The contention of the appellant/accused appears to be probable that his left hand fingers turned positive (pink) because the tainted currency and Ex. P-9 were handled by P.W. 1 and since Ex. P-9 was handed over to appellant/accused, his left hand fingers turned positive. 10. In the above facts and circumstances of the case and also considering the evidence of prosecution witnesses, it cannot be said that the prosecution has proved its case beyond all reasonable doubt and as such, the trial court appears to have committed error in convicting the appellant/accused.

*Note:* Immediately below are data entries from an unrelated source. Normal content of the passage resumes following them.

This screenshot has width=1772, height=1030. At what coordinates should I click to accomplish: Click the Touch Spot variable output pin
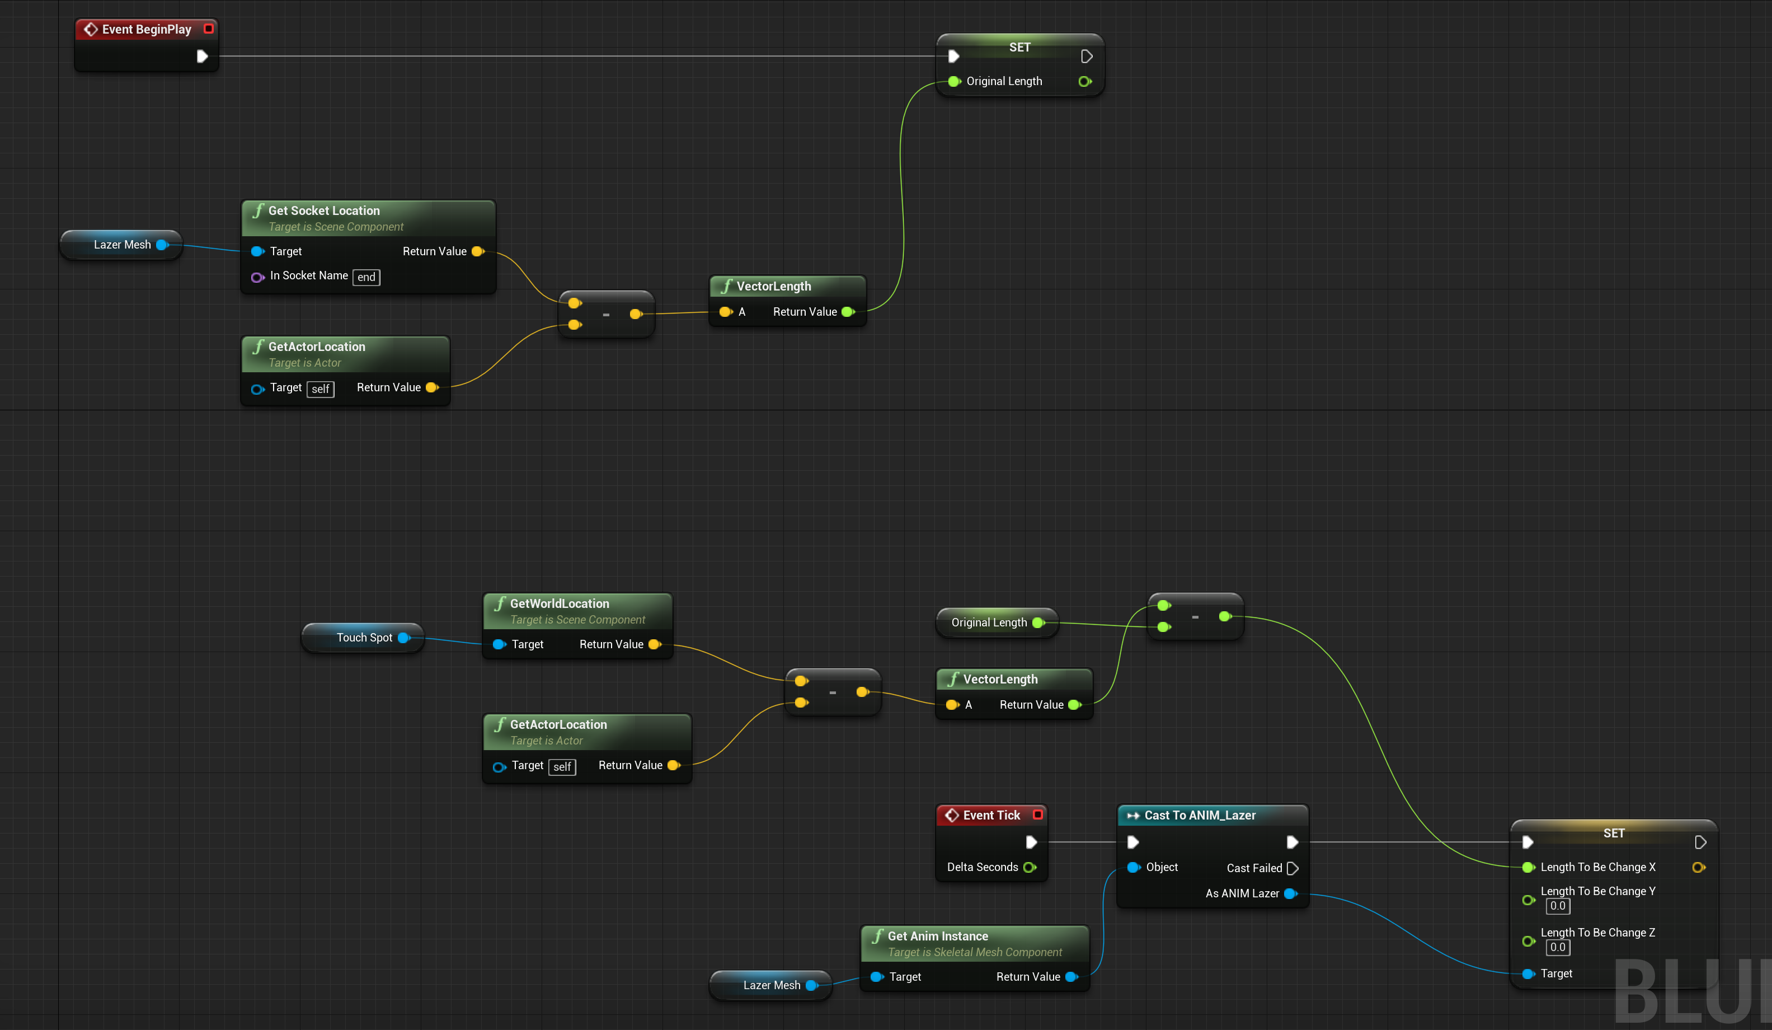point(402,637)
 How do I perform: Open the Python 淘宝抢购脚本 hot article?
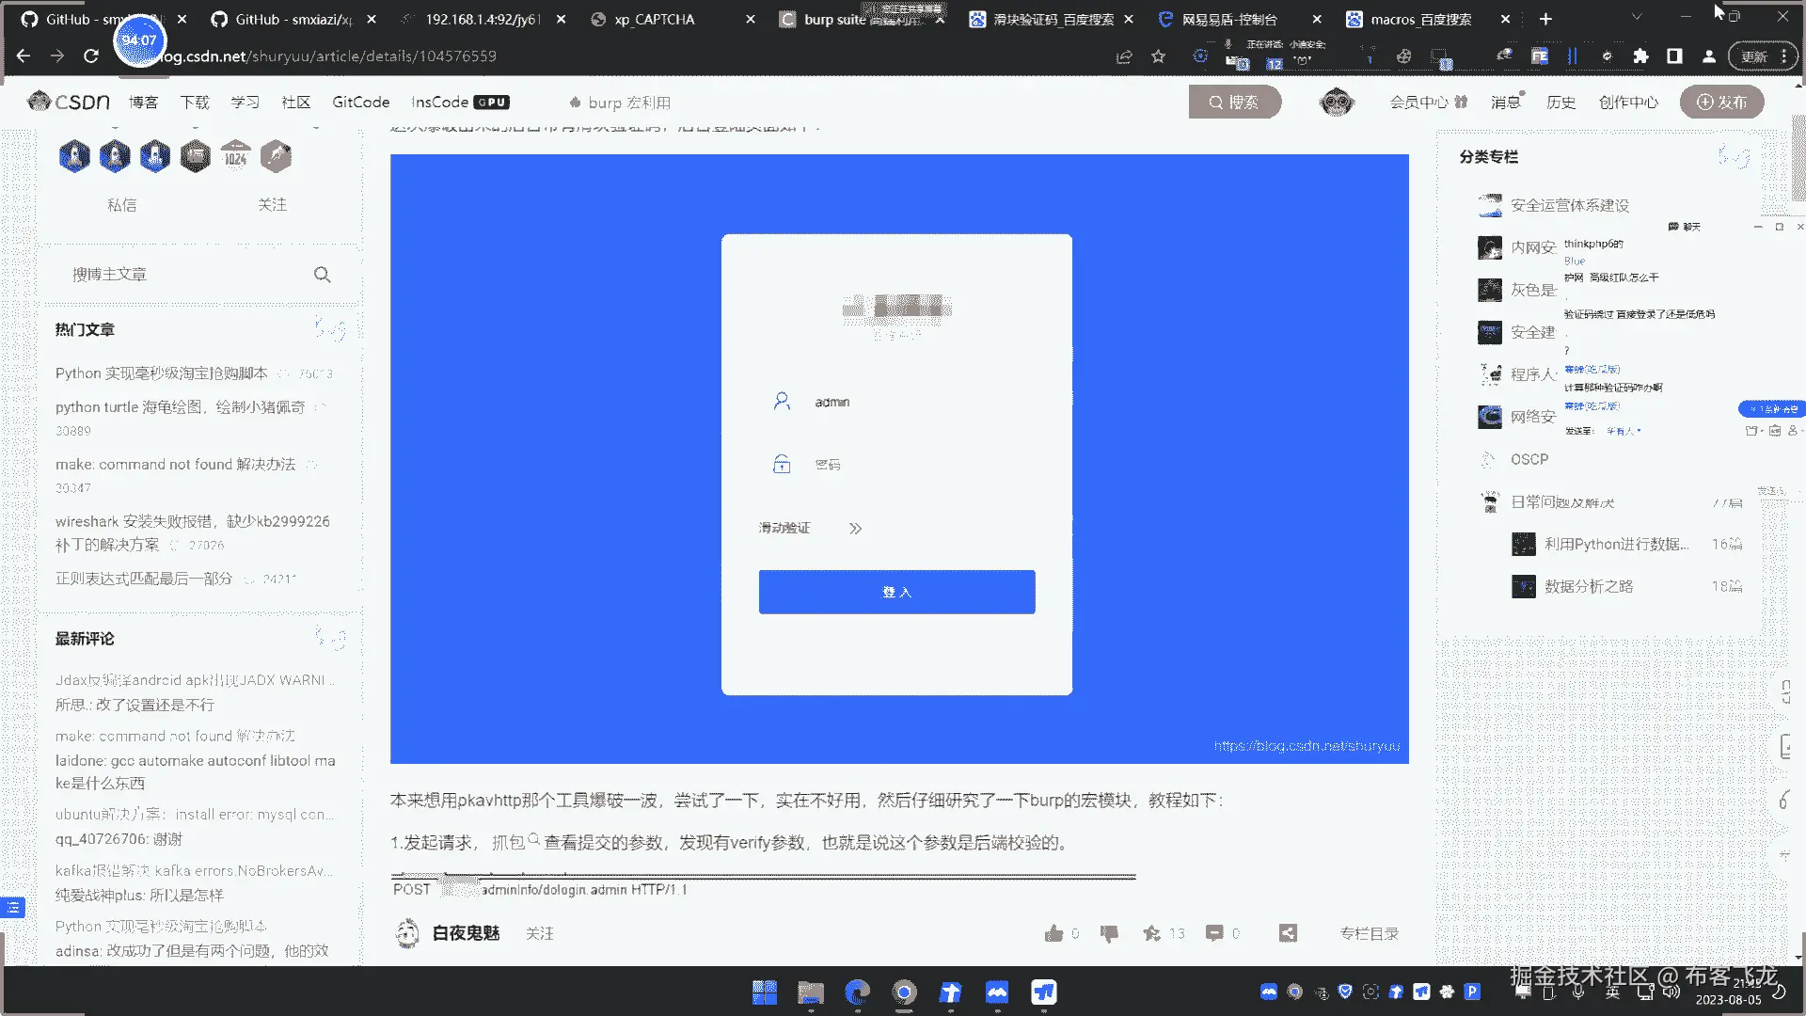point(161,373)
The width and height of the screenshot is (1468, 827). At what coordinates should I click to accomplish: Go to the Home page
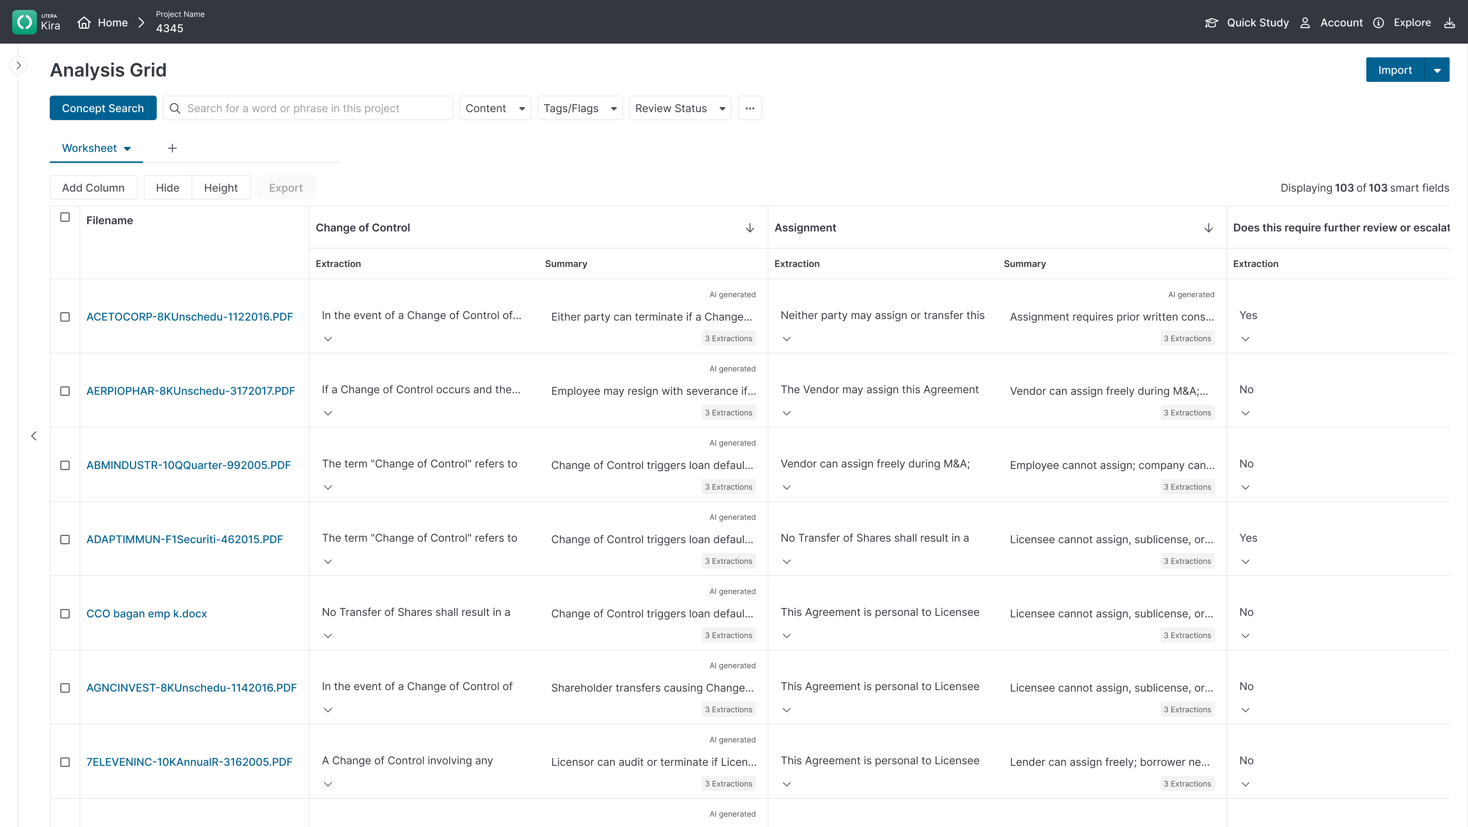click(103, 22)
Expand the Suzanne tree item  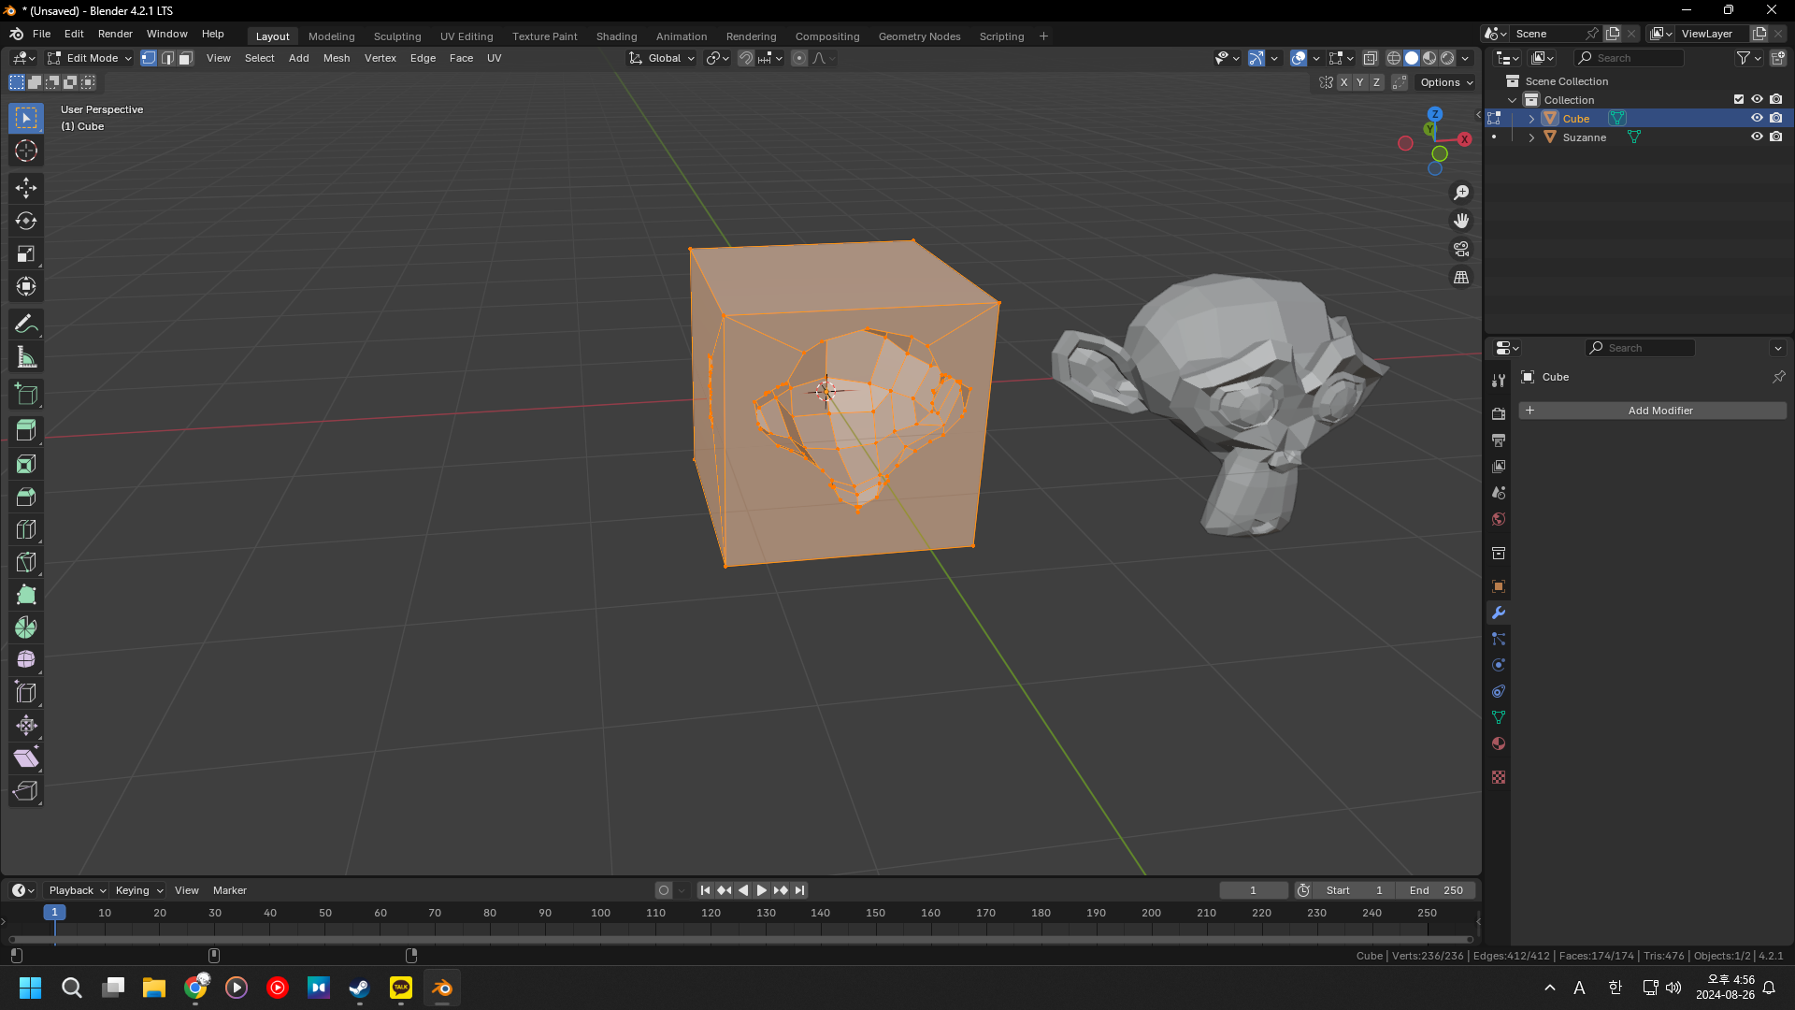point(1531,137)
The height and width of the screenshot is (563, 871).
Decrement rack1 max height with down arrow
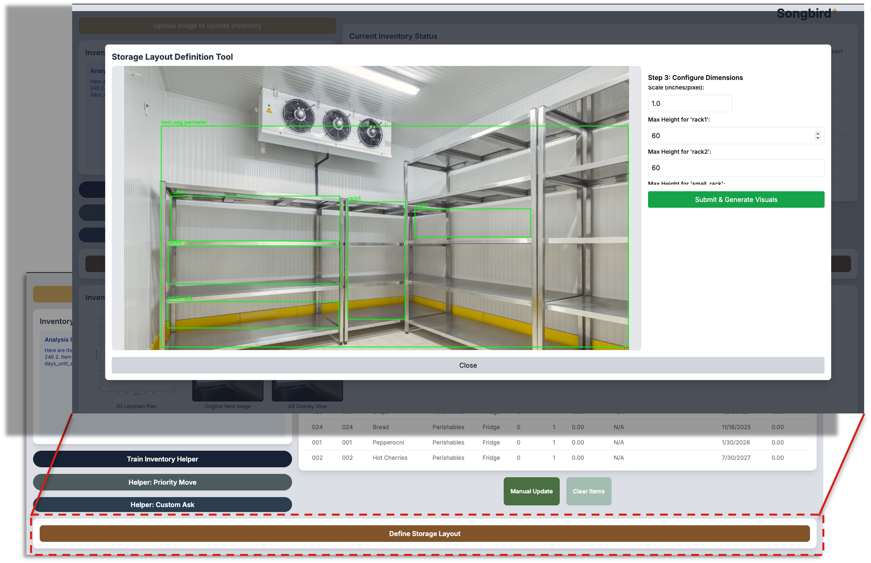[x=818, y=138]
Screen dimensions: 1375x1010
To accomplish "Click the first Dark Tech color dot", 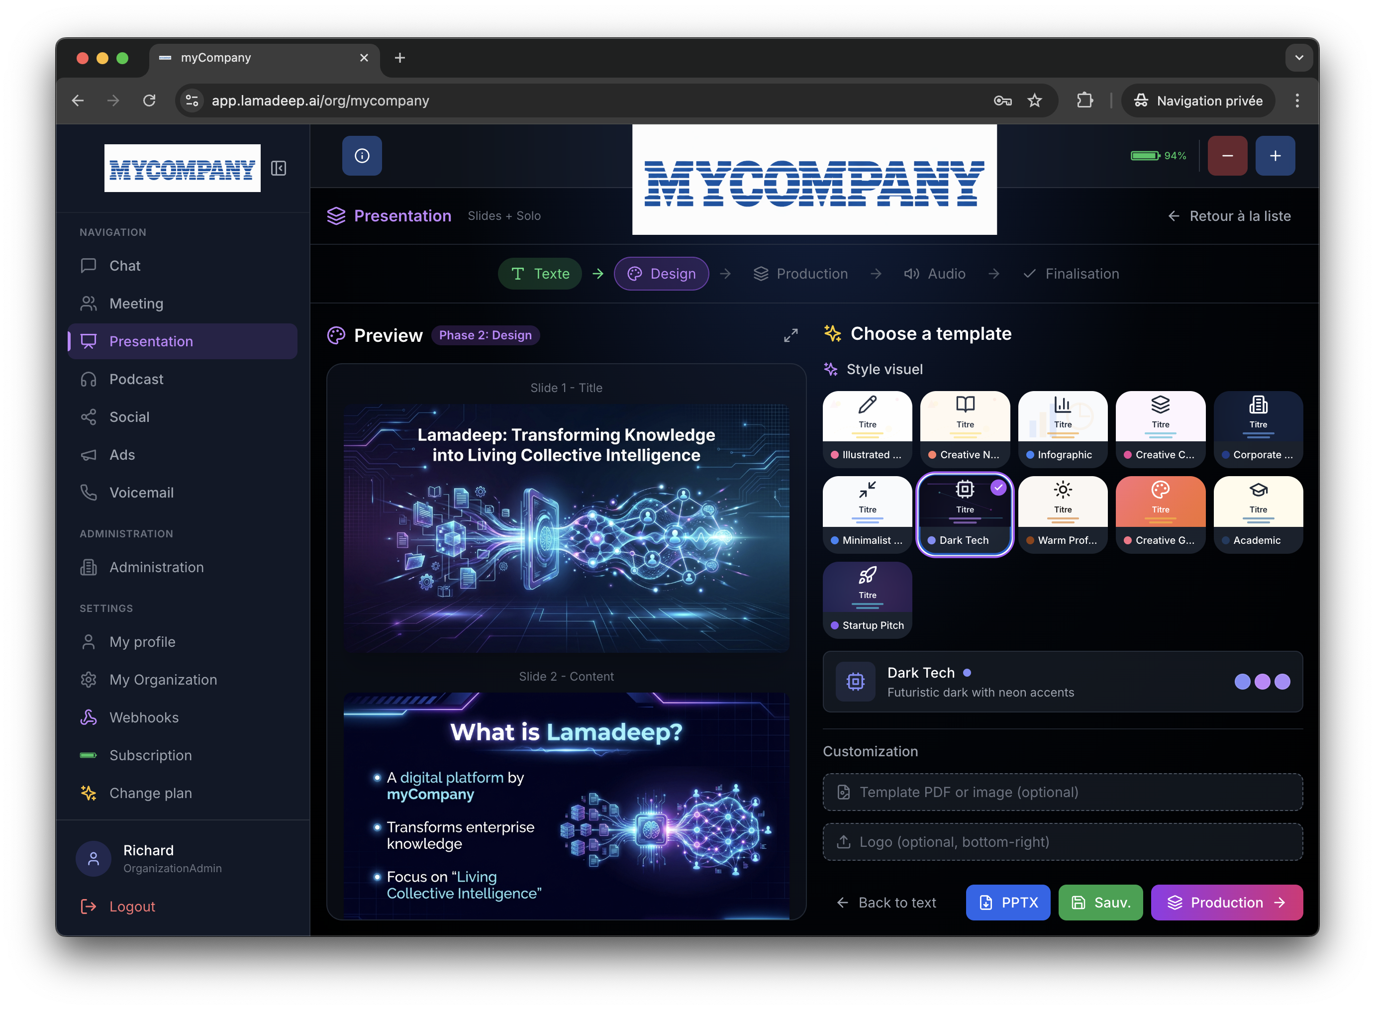I will click(1242, 682).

Further, in view of the discrepancies in the evidence of prosecution witnesses as has already been discussed hereinabove, this court is of the view that the plea taken by the appellant/ accused appears to be probable and that in any case the trial court ought to have given and extended benefit of doubt to the appellant/accused. 11. In the result, the Criminal Appeal is allowed, and the conviction and sentence imposed on the appellate/accused in C.C.No. 16 of 2002 on the file of the III Additional District and Sessions Judge-cum-Special Judge for ACB Cases, Visakhapatnam, is set aside.